Emniyet Genel Müdürü'nden yanıt beklerken Ödemiş İlçe Müdürü Mustafa Saygı aradı. Geçen yıl, Ödemiş'te motosiklet kazası sonucu, kask takmadıkları için sekiz kişinin hayatını yitirdiğini, bu nedenle 'Kask hayat kurtarır' diye bir iletişim kampanyası başlattığını, kasksız asla motosikler kullanımına izin vermediğini ancak, bilinçsiz kişiler tarafından çok eleştirildiğini ve baskı gördüğünü söyledi.
Mustafa Saygı en doğrusunu yapmış. Hiçbir iletişim kampanyasına girişmeden yasaları uygulamaya geçseydi çok daha fazla dirençle karşılaşırdı. Zaten Emniyet Genel Müdürlüğü'nün de yapması gereken bu. Önce büyük bir iletişim kampanyası ile kaskın niye hayat kurtardığını anlatacak, sonra denetlemeleri sıkılaştıracak ve bir yasa çiğneme ayıbını ortadan kaldıracak.

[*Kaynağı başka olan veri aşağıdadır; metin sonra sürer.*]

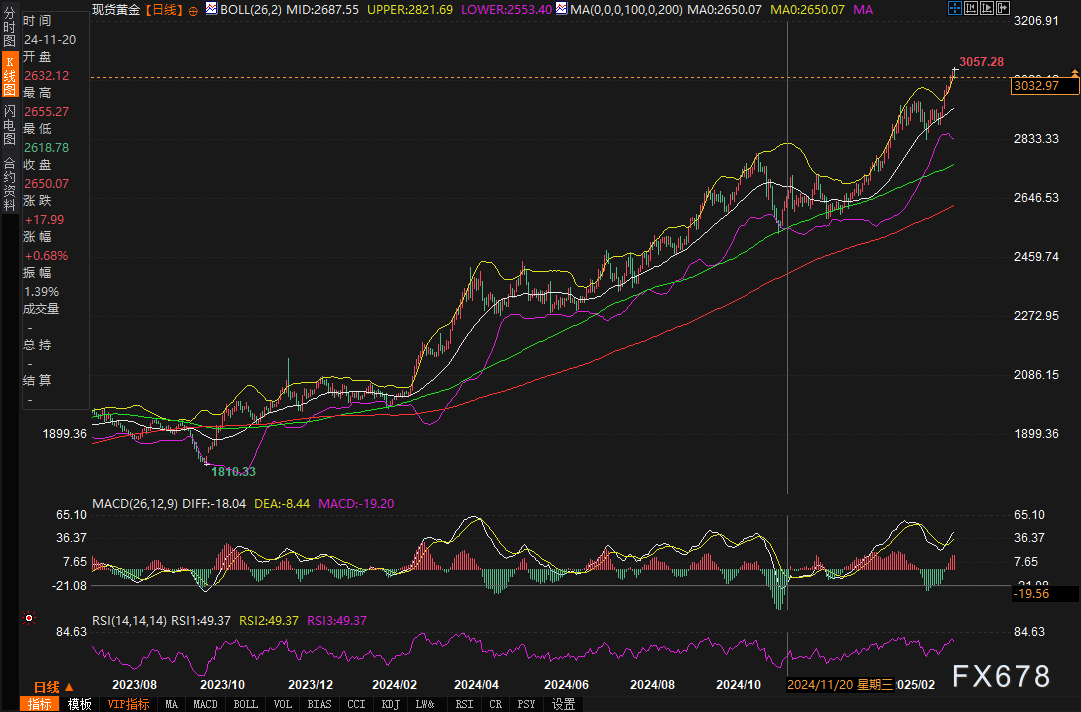The width and height of the screenshot is (1081, 712).
Task: Toggle the BOLL indicator in bottom bar
Action: tap(245, 704)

Mustafa Saygı yılmadan, inatla kasksız motorsiklet kullananlarla mücadeleye devam etmeli. Sadece Mustafa Saygı değil Türkiye'nin tüm il ve ilçe emniyet müdürleri, il ve ilçe trafik denetleme müdürleri Mustafa Saygı'nın mücadelesine katılmalı 'garibanı koruma' adı altında insanların ölmesine izin vermemeli.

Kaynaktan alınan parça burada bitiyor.